Exercise requirements
How do the lines below between the ones holding "Past Issues (235, 154)" and "Nantucket Magazine (386, 2540)", inclusive, read? Give them again exactly, with no other lines.

Records supplied

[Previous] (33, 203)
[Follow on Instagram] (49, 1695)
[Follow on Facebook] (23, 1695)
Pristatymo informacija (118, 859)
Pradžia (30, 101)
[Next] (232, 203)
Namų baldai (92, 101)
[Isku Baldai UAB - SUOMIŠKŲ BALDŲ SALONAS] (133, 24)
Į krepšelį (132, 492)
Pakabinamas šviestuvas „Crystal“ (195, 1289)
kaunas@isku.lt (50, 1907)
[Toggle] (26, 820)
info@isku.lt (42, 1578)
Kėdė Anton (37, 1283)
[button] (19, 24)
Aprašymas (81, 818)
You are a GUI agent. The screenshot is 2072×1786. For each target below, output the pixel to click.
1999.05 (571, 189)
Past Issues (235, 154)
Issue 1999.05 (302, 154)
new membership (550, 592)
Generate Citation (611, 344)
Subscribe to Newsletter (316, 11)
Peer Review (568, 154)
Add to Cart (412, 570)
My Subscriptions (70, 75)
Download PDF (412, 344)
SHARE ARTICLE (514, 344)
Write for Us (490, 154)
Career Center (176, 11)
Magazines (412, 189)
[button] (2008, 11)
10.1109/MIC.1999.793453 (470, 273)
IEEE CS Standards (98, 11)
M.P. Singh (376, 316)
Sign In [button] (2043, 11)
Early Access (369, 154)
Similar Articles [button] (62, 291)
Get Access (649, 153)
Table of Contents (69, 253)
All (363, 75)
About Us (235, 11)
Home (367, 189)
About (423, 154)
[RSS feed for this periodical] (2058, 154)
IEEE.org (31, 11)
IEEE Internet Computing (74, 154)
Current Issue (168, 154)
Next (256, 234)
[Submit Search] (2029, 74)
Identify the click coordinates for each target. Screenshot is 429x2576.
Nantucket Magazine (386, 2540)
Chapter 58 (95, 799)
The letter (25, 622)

Exercise output
Past Issues (235, 154)
Issue 1999.05 (302, 154)
new membership (550, 592)
Generate Citation (611, 344)
Subscribe to Newsletter (316, 11)
Peer Review (568, 154)
Add to Cart (412, 570)
My Subscriptions (70, 75)
Download PDF (412, 344)
SHARE ARTICLE (514, 344)
Write for Us (490, 154)
Career Center (176, 11)
Magazines (412, 189)
[button] (2008, 11)
10.1109/MIC.1999.793453 (470, 273)
IEEE CS Standards (98, 11)
M.P. Singh (376, 316)
Sign In [button] (2043, 11)
Early Access (369, 154)
Similar Articles [button] (62, 291)
Get Access (649, 153)
Table of Contents (69, 253)
All (363, 75)
About Us (235, 11)
Home (367, 189)
About (423, 154)
[RSS feed for this periodical] (2058, 154)
IEEE.org (31, 11)
IEEE Internet Computing (74, 154)
Current Issue (168, 154)
Next (256, 234)
[Submit Search] (2029, 74)
Identify the click coordinates for each target. Screenshot is 429x2576.
Nantucket Magazine (386, 2540)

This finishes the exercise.